Exercise data:
◆ ◆ ◆ ◆

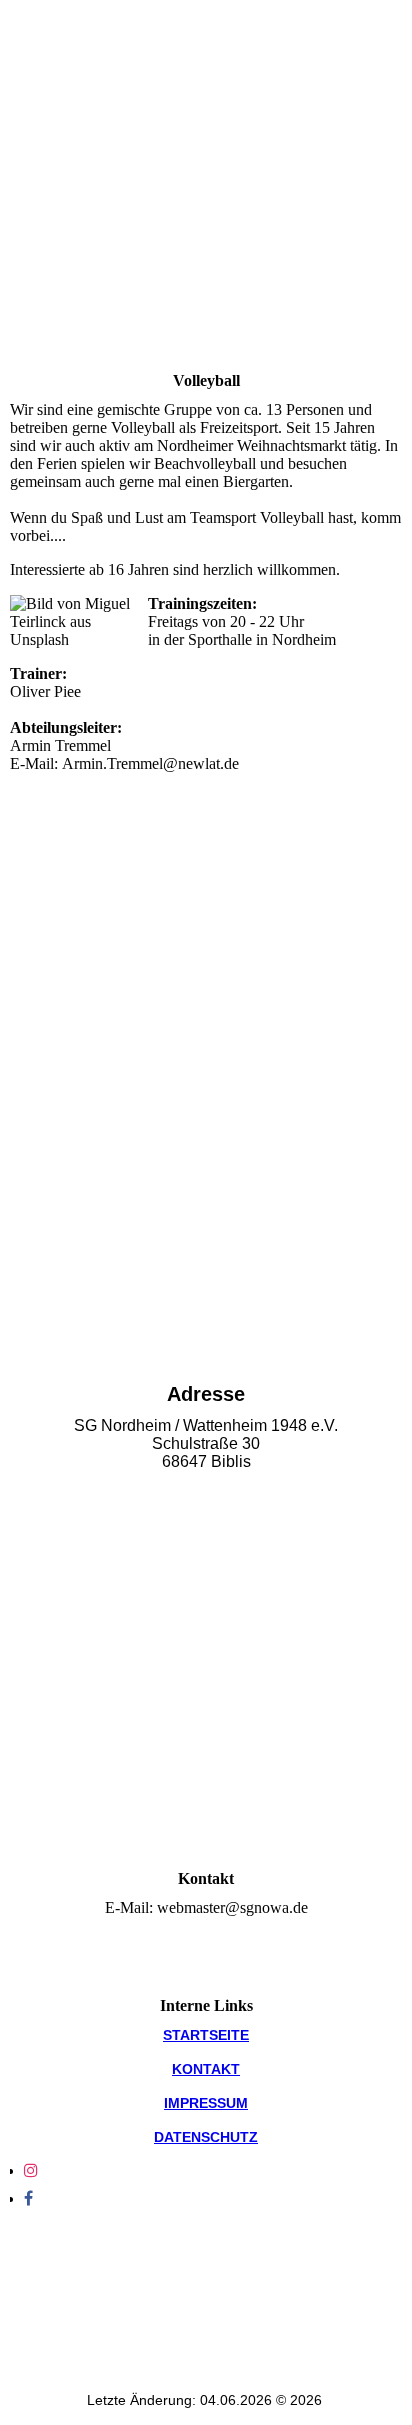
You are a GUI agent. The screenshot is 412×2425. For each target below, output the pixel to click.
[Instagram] (31, 2170)
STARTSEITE (206, 2035)
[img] (206, 272)
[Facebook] (28, 2198)
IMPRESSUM (206, 2103)
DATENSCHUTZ (206, 2137)
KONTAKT (206, 2069)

◆ ◆ ◆ ◆

Exercise: What's needed is a word-for-word retyping of the listing, minus its pictures.

Task answer:
You are a GUI agent. The screenshot is 412×2425. For each target below, output the pixel to click.
[Instagram] (31, 2170)
STARTSEITE (206, 2035)
[img] (206, 272)
[Facebook] (28, 2198)
IMPRESSUM (206, 2103)
DATENSCHUTZ (206, 2137)
KONTAKT (206, 2069)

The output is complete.